Biotrnasformation / Drug Metabolism

The main metabolic pathway of tolcapone is glucuronidation

Contraindications

TASMAR tablets are contraindicated in patients with liver disease, in patients who were withdrawn from TASMAR because of evidence of TASMAR-induced hepatocellular injury or who have demonstrated hypersensitivity to the drug or its ingredients.

TASMAR is also contraindicated in patients with a history of non-traumatic rhabdomyolysis or hyperpyrexia and confusion possibly related to medication .

Drug Interactions

Protein Binding: Although tolcapone is highly protein bound, in vitro studies have shown that tolcapone at a concentration of 50 mg/mL did not displace other highly protein-bound drugs from their binding sites at therapeutic concentrations. The experiments included warfarin (0.5 to 7.2 pg/mL), phenytoin (4.0 to 38.7 mg/mL), tolbutamide (24.5 to 961 mg/mL) and digitoxin (9.0 to 27.0 mg/mL).

Drugs Metabolized by Catechol-O-Methyl transferase (COMT): Tolcapone may influence the pharmacokinetics of drugs metabolized by COMT However, no effects were seen on the pharmacokinetics of the COMT substrate carbidopa. The effect of tolcapone on the pharmacokinetics of other drugs of this class such as a-methyldopa, dobutamine, apomorphine, and isoproterenol has not been evaluated. A dose reduction of such compounds should be considered when they are coadministered with tolcapone.

Effect of Tolcapone on the Metabolism of Other Drugs: In vitro experiments have been performed to assess the potential of tolcapone to interact with isoenzymes of cytochrome P450 (CYP). No relevant interactions with substrates for CYP 2A6 (coumadin), CYP 1A2 (caffeine), CYP 3A4 (midazolam, terfenadine, cyclosporine), CYP 2C19 (S- mephenytoin) and CYP 206 (desipramine) were observed in vitro. The absence of an interaction with desipramine, a drug metabolized by cytochrome P450 2D6, was also confirmed in an in vivo study where tolcapone did not change the pharmacokinetics of desipramine.

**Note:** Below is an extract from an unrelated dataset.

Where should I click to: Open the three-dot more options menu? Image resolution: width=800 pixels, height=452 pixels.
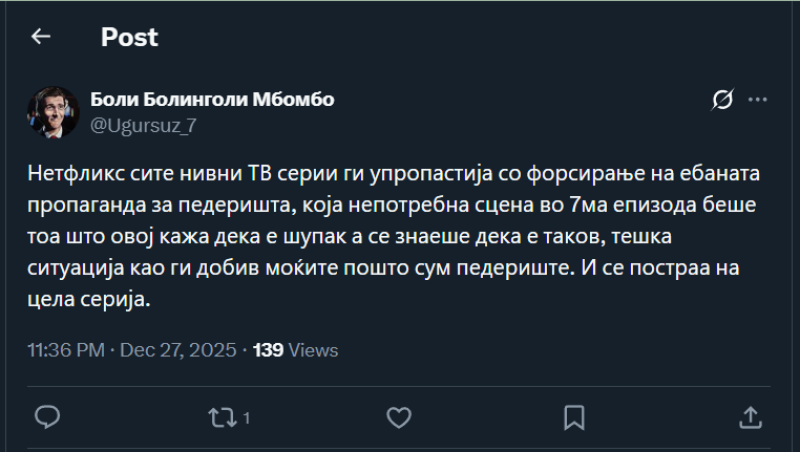coord(758,99)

Due to its affinity to cytochrome P450 2C9 in vitro, tolcapone may interfere with drugs, whose clearance is dependent on this metabolic pathway, such as tolbutamide and warfarin. However, in an in vivo interaction study, tolcapone did not change the pharmacokinetics of tolbutamide. Therefore, clinically relevant interactions involving cytochrome P450 2C9 appear unlikely. Similarly, tolcapone did not affect the pharmacokinetics of desipramine, a drug metabolized by cytochrome P450 206, indicating that interactions with drugs metabolized by that enzyme are unlikely. Since clinical information is limited regarding the combination of warfarin and tolcapone, coagulation parameters should be monitored when these two drugs are coadministered.

Drugs That Increase Catecholamines: Tolcapone did not influence the effect of ephedrine, an indirect sympathomimetic, on hemodynamic parameters or plasma catecholamine levels, either at rest or during exercise. Since tolcapone did not alter the tolerability of ephedrine, these drugs can be coadministered.

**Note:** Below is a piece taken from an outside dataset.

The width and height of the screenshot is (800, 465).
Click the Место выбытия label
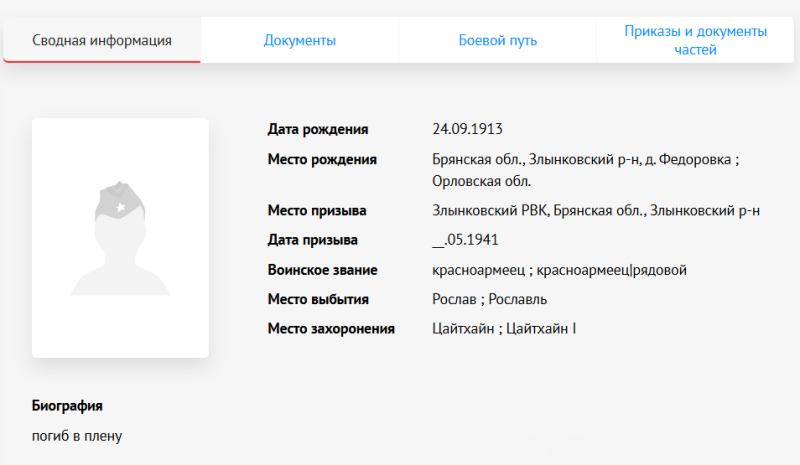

When TASMAR was given together with levodopa/carbidopa and desipramine, there was no significant change in blood pressure, pulse rate and plasma concentrations of desipramine. Overall, the frequency of adverse events increased slightly. These adverse events were predictable based on the known adverse reactions to each of the three drugs individually. Therefore, caution should be exercised when desipramine is administered to Parkinsonís disease patients being treated with TASMAR and levodopa/carbidopa.

In clinical trials, patients receiving TASMAR/levodopa preparations reported a similar adverse event profile independent of whether or not they were also concomitantly administered selegiline (a selective MAO-B inhibitor).